PETER HITCHENS: Does Archbishop Welby’s pride matter more than an elderly lady’s pain? 

This Christmas I would like you to think of the plight of a 94-year-old woman, who has been atrociously mistreated by the Archbishop of Canterbury 

This Christmas I would like you to think of the plight of a 94-year-old woman, who has been atrociously mistreated by the Archbishop of Canterbury.

Her name is Mrs Barbara Whitley. More than three years ago, the Church of England publicly accused her beloved long-dead uncle of the filthy crime of child sex abuse.

The charge was based on the word of a single accuser, more than half a century after the supposed offence. The Church had presumed his guilt and made no serious effort to discover the truth. Key living witnesses were neither sought, found nor interviewed. A senior bishop admitted soon afterwards that they were actually not convinced the claim was true. Yet by some mysterious process, a number of newspapers and BBC stations, all on the same day, felt safe in confidently pronouncing that Barbara’s uncle had been a disgusting paedophile. No ifs or buts. Who told them?

A later inquiry would show that this miserable episode was based on nothing more than a chaotic, sloppy kangaroo court. One of this country’s most distinguished lawyers, Lord Carlile, tore the case against Barbara’s uncle to shreds. He said there would have been no chance of a conviction on the evidence available, and made mincemeat of the shambolic committee that had published the original allegation.

After delaying the release of this inquiry for weeks, Justin Welby’s church eventually published it. But did it admit its mistake and restore the reputation of Barbara Whitley’s wrongly defamed uncle?

Nope. Mr Welby, in defiance of all the rules of British justice, sulkily insisted that a ‘significant cloud’ still hung over the name of Barbara’s uncle. Thus, just as she might have been able to rejoice that her relative’s name had at last been cleared, the Head of the Established Church made it his personal business to prevent this.

And then, a few weeks later, another supposed allegation against her uncle was said to have been made. Why then? What was it? Who had made it? Nobody would say, but it served to stifle potential criticism of Mr Welby at the General Synod of the Church of England, which was about to begin. Details of the second allegation remain a secret. After nearly a year, Mr Welby’s church (which has a bad record of sitting on reports that it doesn’t like) still hasn’t come up with its conclusions. Yet Sussex Police, given the same information, dropped their investigations into the matter after a few short weeks.

It all looks a bit as if someone is trying to save someone’s face. But the cruelty to Barbara Whitley, who was 91 when this horrible saga began, is appalling. Who cares about some prelate’s pride (a sin in any case) when Mrs Whitley could be spared any more pain?
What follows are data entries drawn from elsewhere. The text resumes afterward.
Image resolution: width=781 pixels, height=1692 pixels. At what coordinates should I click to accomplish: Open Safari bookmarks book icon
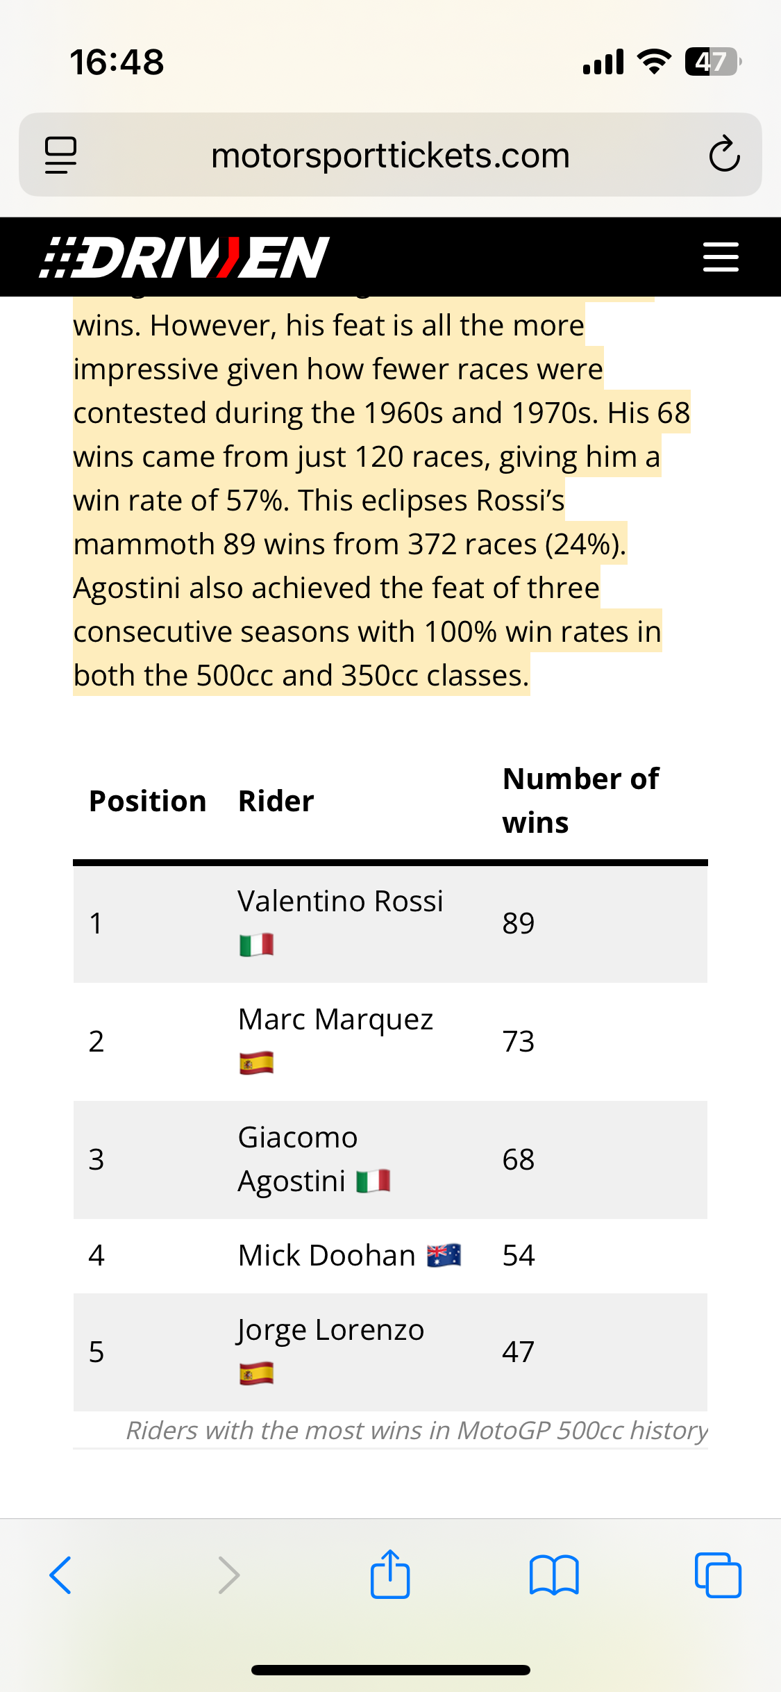[x=553, y=1575]
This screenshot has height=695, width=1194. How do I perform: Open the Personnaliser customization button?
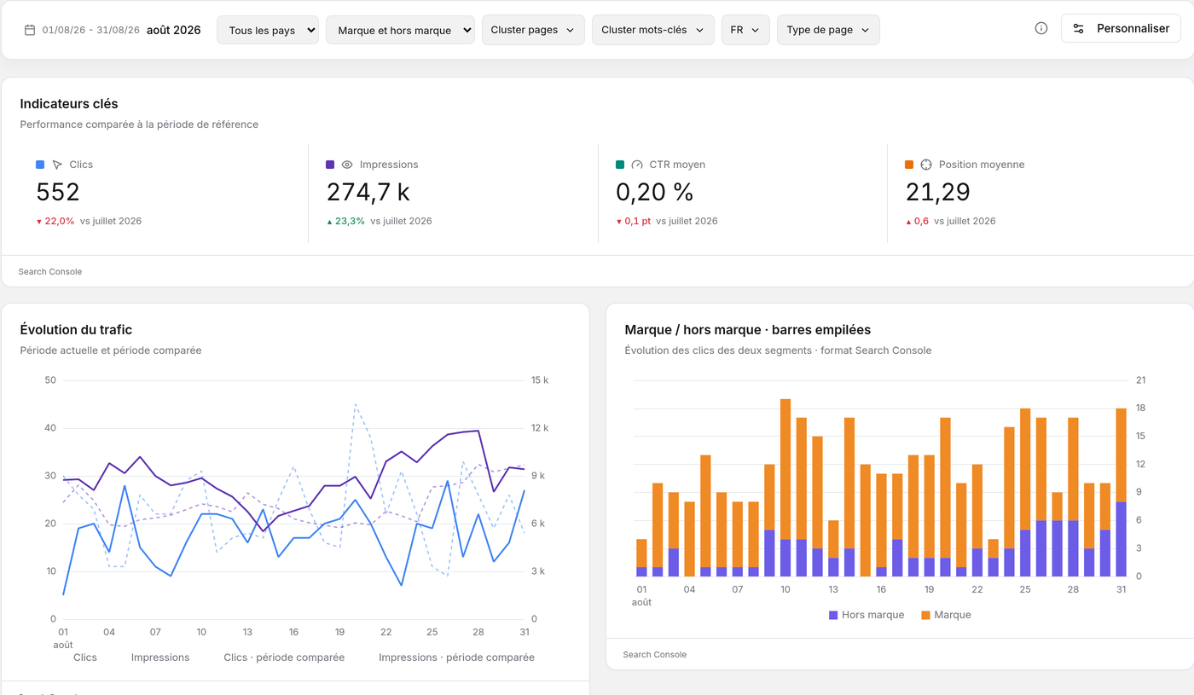coord(1121,28)
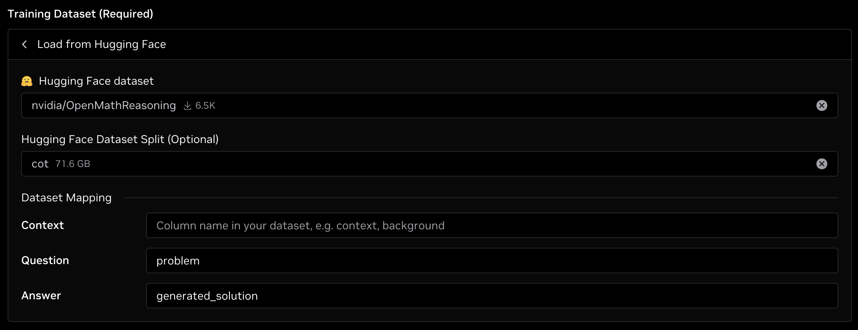Click the Answer field containing generated_solution

point(452,296)
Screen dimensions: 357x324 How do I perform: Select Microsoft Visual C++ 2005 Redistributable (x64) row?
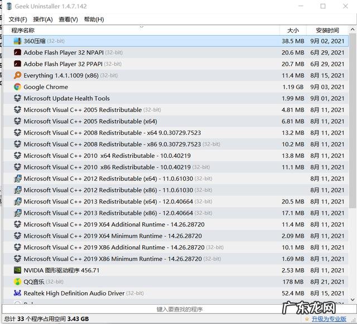(x=90, y=122)
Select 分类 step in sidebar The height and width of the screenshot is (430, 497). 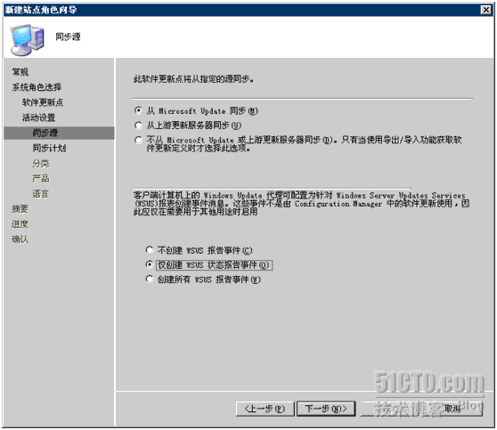[41, 164]
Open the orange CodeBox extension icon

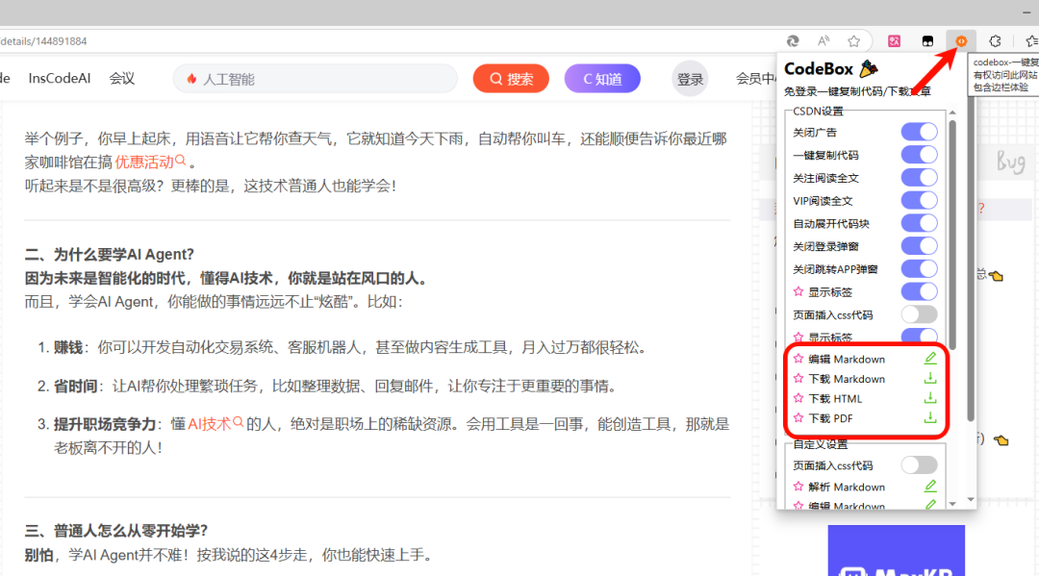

Because the cruelty to Mrs Whitley seems to me to be so shocking in a supposedly Christian organisation, I have deliberately left till last that the object of these accusations is the late Bishop of Chichester, George Bell. Bell was, as people who knew him have told me, a kind, scrupulously honest, courageous man. He was, most notably, a beloved friend of the German Christians who fought against Hitler and a brave critic of the cruelty of war. I sometimes wonder if modern bishops and archbishops are afraid of being compared with him. They have reason to be. In the meantime, Mr Welby’s church should end Mrs Whitley’s agony.
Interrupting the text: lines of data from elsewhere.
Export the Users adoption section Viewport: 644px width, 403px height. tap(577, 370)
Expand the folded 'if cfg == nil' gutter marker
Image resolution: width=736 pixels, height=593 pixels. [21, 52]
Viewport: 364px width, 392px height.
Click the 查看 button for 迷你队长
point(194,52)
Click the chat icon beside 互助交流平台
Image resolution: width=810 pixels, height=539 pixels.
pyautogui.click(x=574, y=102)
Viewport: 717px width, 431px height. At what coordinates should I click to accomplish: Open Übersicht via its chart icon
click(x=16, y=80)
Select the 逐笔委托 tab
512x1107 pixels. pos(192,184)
Does anyone really doubt that, if the archbishop wanted to, he could end the whole business today?

Now that there’s a new Mary Poppins film coming along, I feel it is time to confess that I have never seen the first one (pictured). No, nor The Sound Of Music either. All those references to Dick Van Dyke, or the Von Trapps, or whatever it is, are Chinese to me. Am I alone? I often think I must be

Now that there’s a new Mary Poppins film coming along, I feel it is time to confess that I have never seen the first one (pictured). No, nor The Sound Of Music either. All those references to Dick Van Dyke, or the Von Trapps, or whatever it is, are Chinese to me. Am I alone? I often think I must be

I’ve just one word to say about the EU problem. I’ll keep saying it until someone listens. Norway.

Those flapping liberals get it wrong AGAIN 

People with flapping mouths and flapping minds are much given to calling for the ‘decriminalisation’ of evil things, in the fanciful belief that this will make them go away. All they do is let evil off the leash, and make its purveyors rich.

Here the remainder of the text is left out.